Oral OMC was used in nine cases primarily for multidrug-resistant (MDR)/extensively drug-resistant (XDR) Gram-negative bacterial infections (55.6% XDR and/or carbapenem-resistant Acinetobacter baumannii [CRAB]). The majority of infections were of bone/joint (55.6%) origin, followed by intra-abdominal (33.3%) origin. Clinical success occurred in 66.7% of cases, with 80.0% success each in infections of bone/joint origin or those caused by CRAB. One patient experienced an adverse effect that was not treatment limiting while on therapy (gastrointestinal).

CONCLUSION

The use of oral OMC in MDR/XDR Gram-negative infections exhibited a relatively high success rate with minimal adverse effects. Real-world studies with larger case numbers are needed to confirm our initial findings.

摘要

引言

耐抗生素革兰氏阴性菌与大量发病和死亡相关,且可用的治疗选择有限。
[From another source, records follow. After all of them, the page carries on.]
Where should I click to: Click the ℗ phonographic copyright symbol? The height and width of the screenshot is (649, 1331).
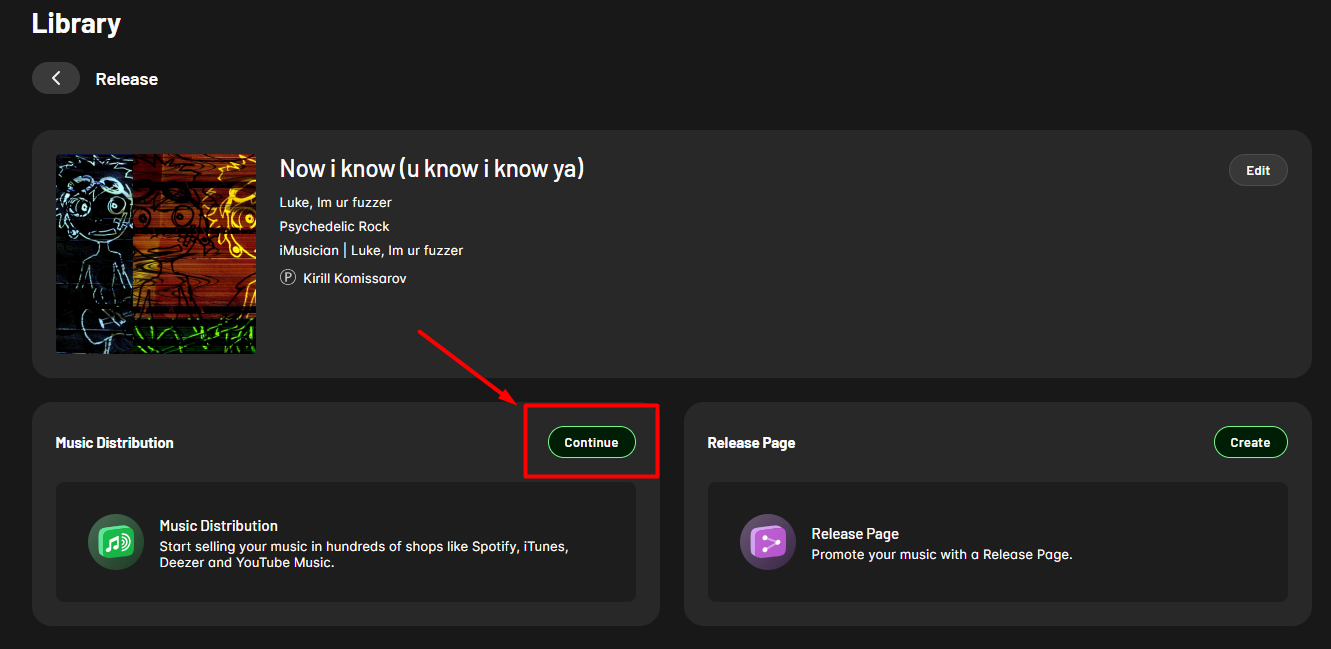click(x=288, y=278)

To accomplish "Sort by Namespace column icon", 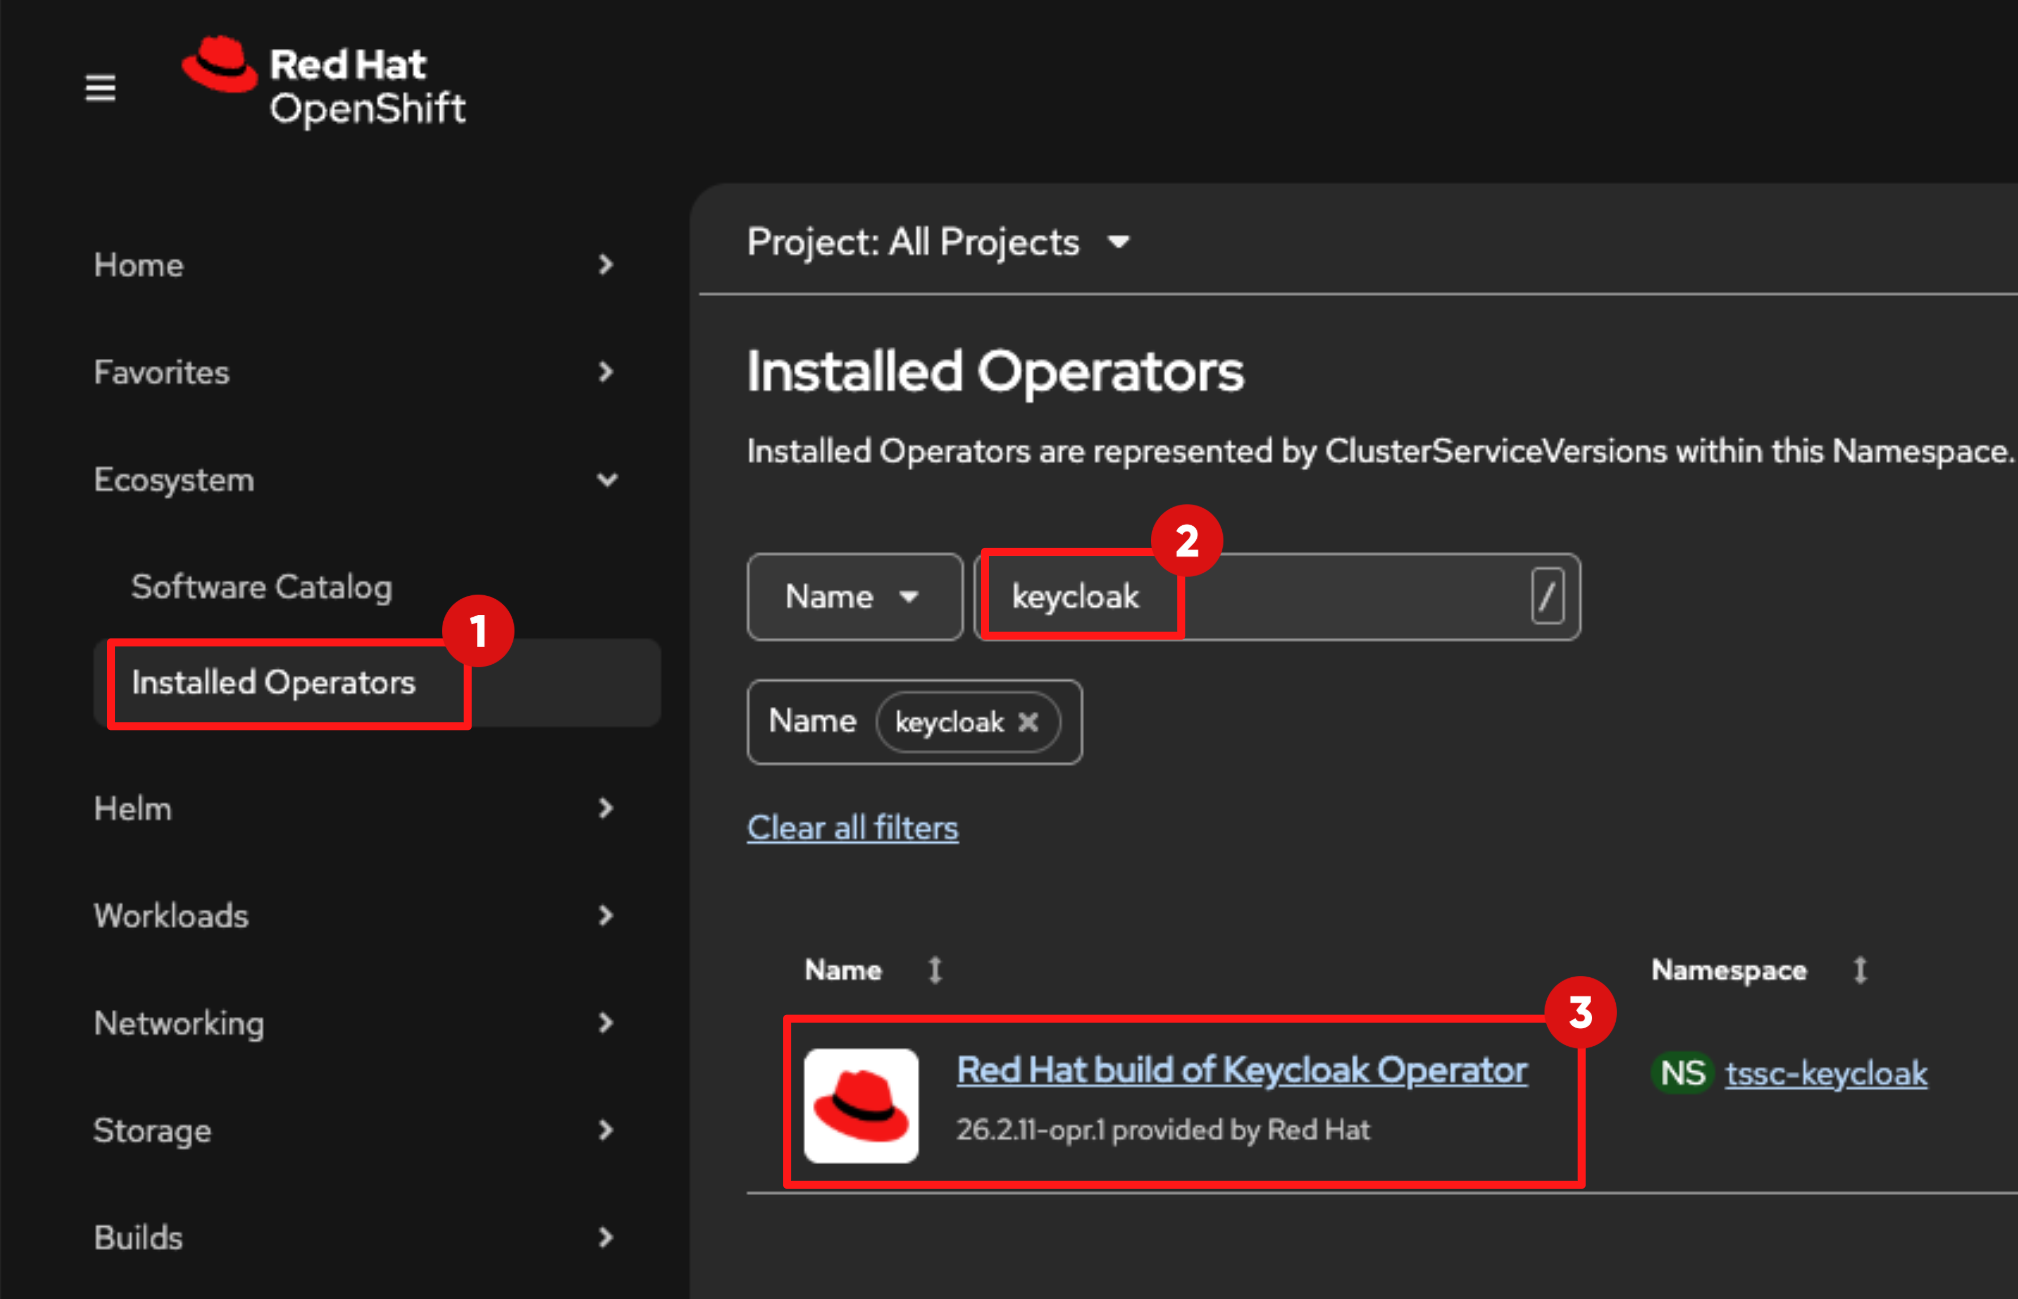I will pos(1860,970).
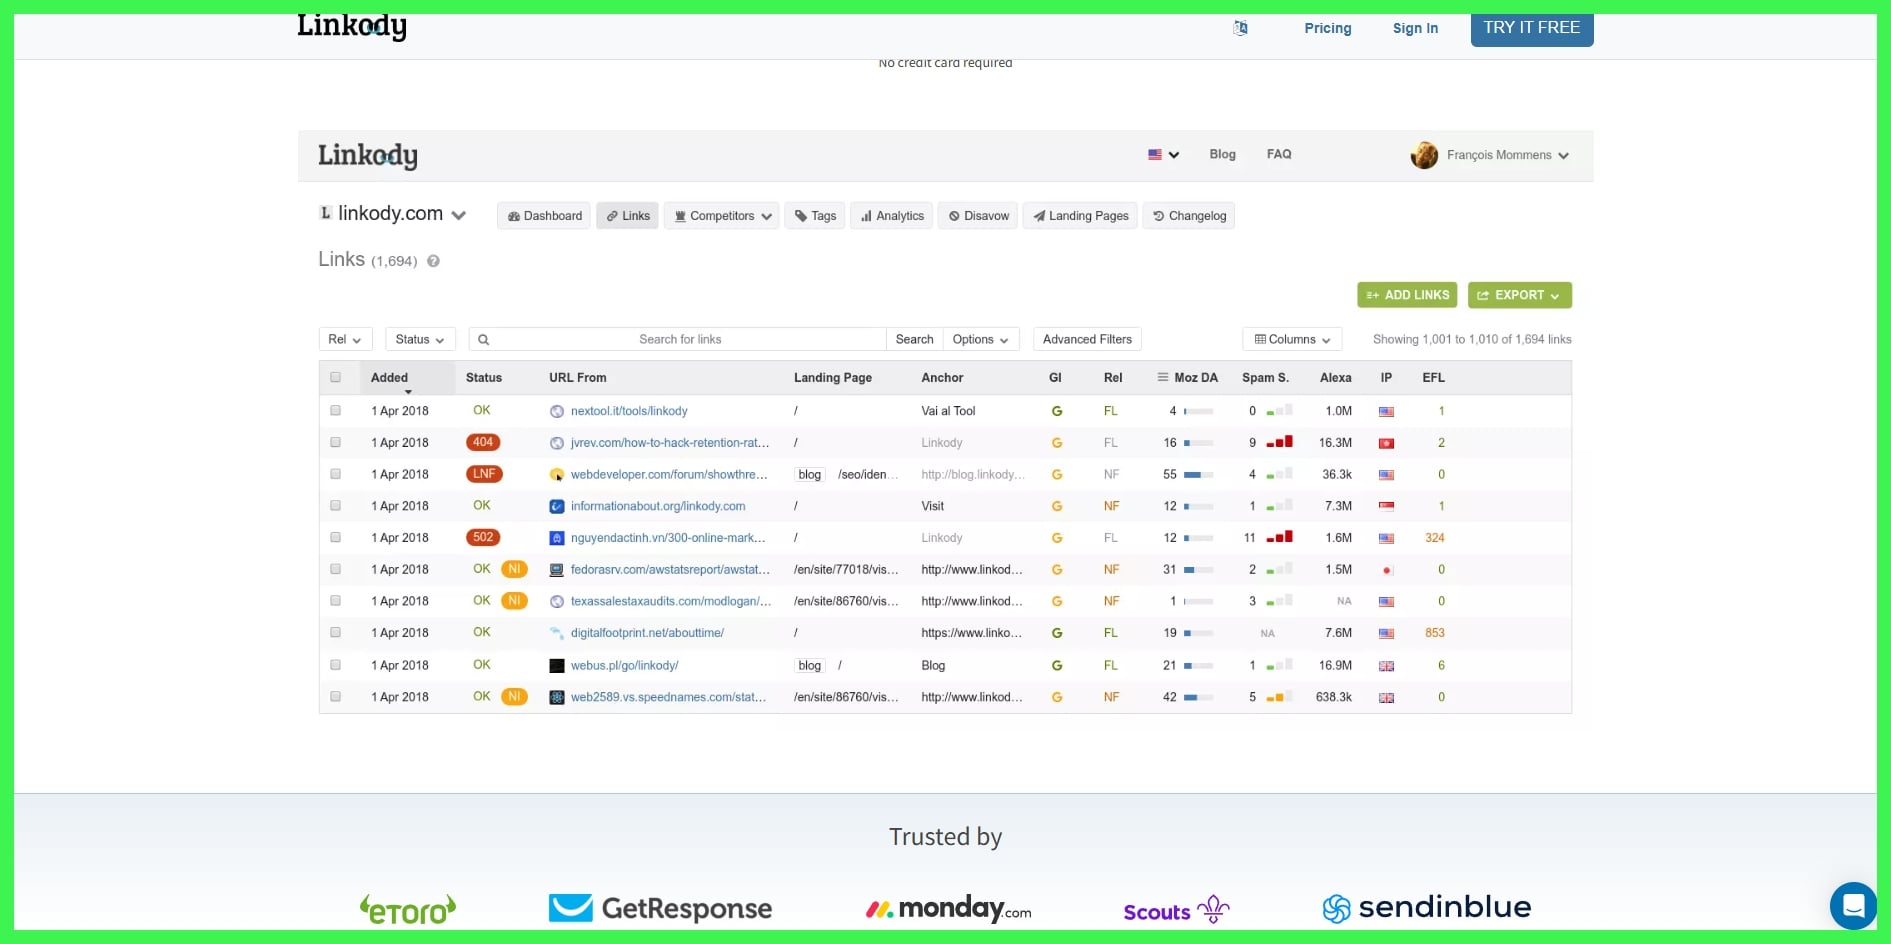Expand the EXPORT dropdown button

1519,295
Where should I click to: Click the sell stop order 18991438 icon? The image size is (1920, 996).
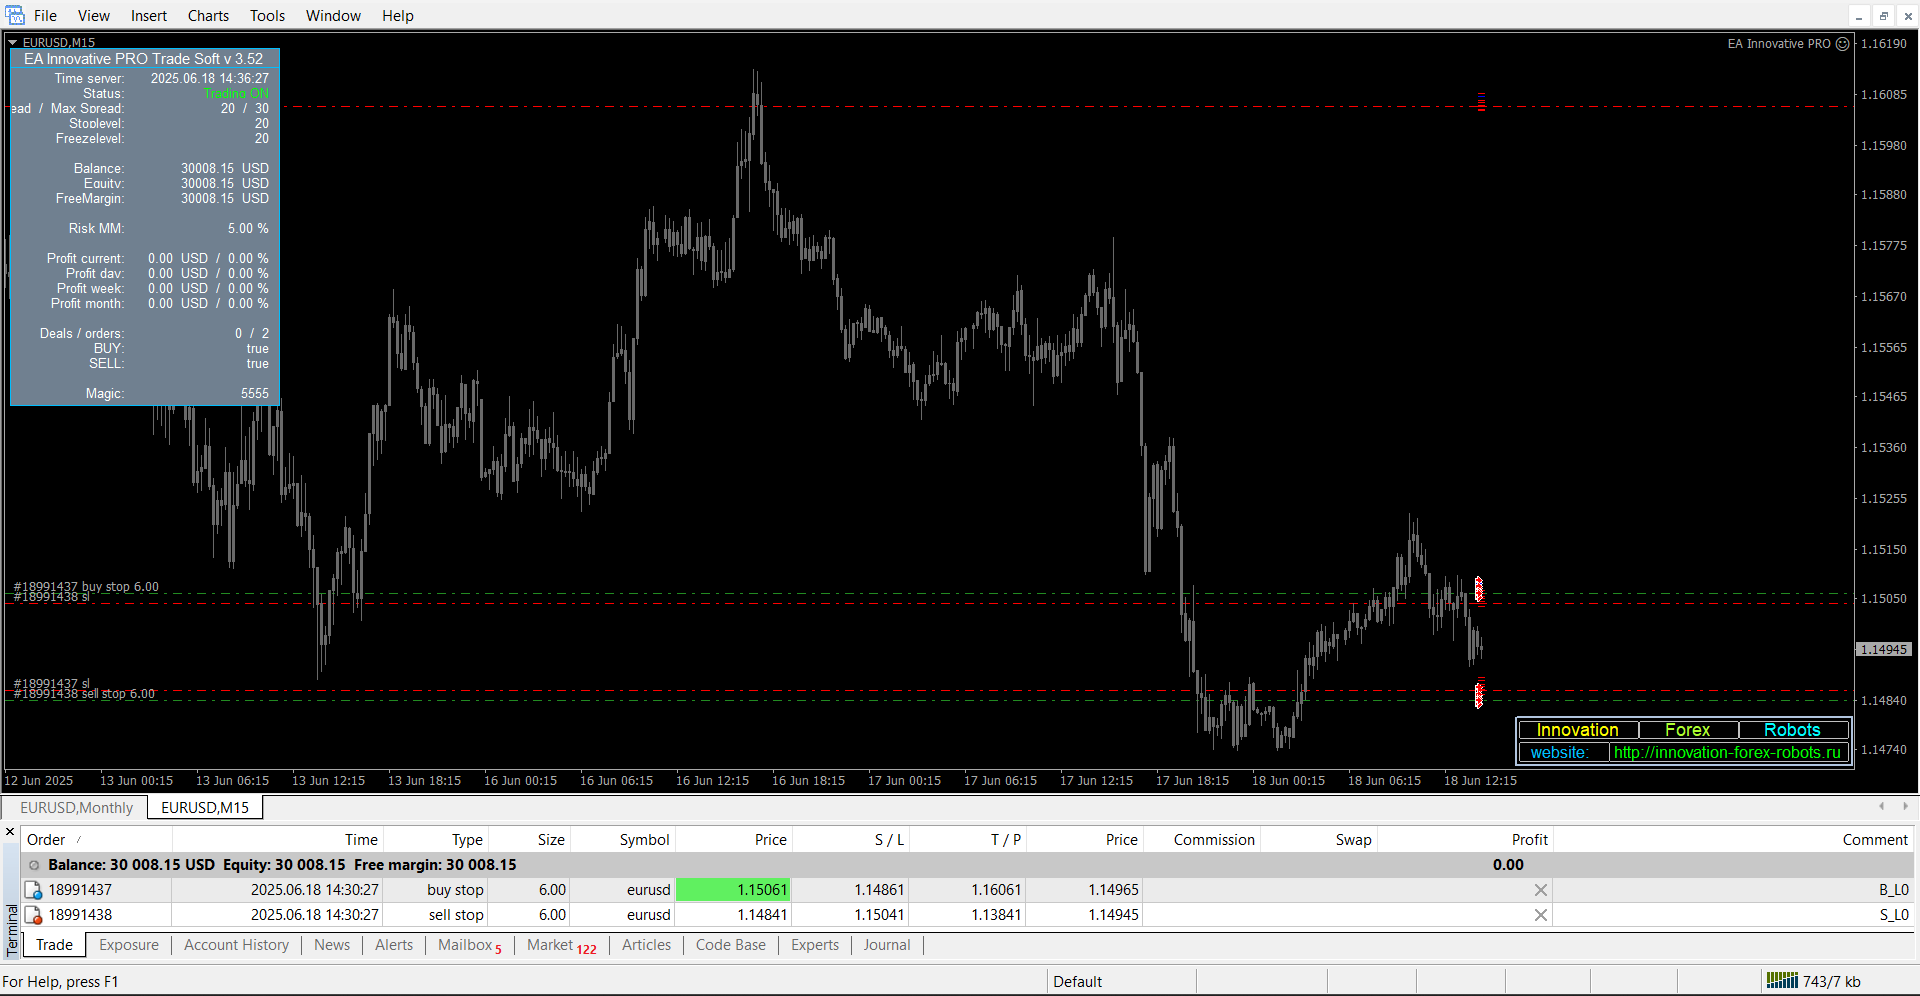point(33,915)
奥马环素(OMC)是一种氨基甲基环素类抗生素,已显示出对耐抗生素革兰氏阴性菌具有广泛的体外活性。鉴于缺乏真实世界数据,我们报告的主要目的是描述使用OMC治疗耐药革兰氏阴性菌感染的早期经验。

方法

这是一项在美国进行的真实世界、多中心、观察性病例系列/试点研究。纳入标准包括任何年龄≥18岁的成年患者,其在住院和/或门诊环境中接受OMC治疗≥72小时。临床成功定义为从开始使用OMC起90天存活、因担心OMC治疗失败而未改变治疗方案/未添加其他抗生素以及治疗结束后30天内无微生物复发的综合情况。

结果

9例患者使用了口服OMC,主要用于多重耐药(MDR)/广泛耐药(XDR)革兰氏阴性菌感染(55.6%为XDR和/或耐碳青霉烯鲍曼不动杆菌[CRAB])。大多数感染起源于骨/关节(55.6%),其次是腹腔内(33.3%)。66.7%的病例临床成功,骨/关节起源的感染或由CRAB引起的感染的成功率均为80.0%。1例患者在治疗期间出现了非治疗限制性的不良反应(胃肠道反应)。

结论

在MDR/XDR革兰氏阴性菌感染中使用口服OMC显示出相对较高的成功率且不良反应最小。需要更大病例数的真实世界研究来证实我们的初步发现。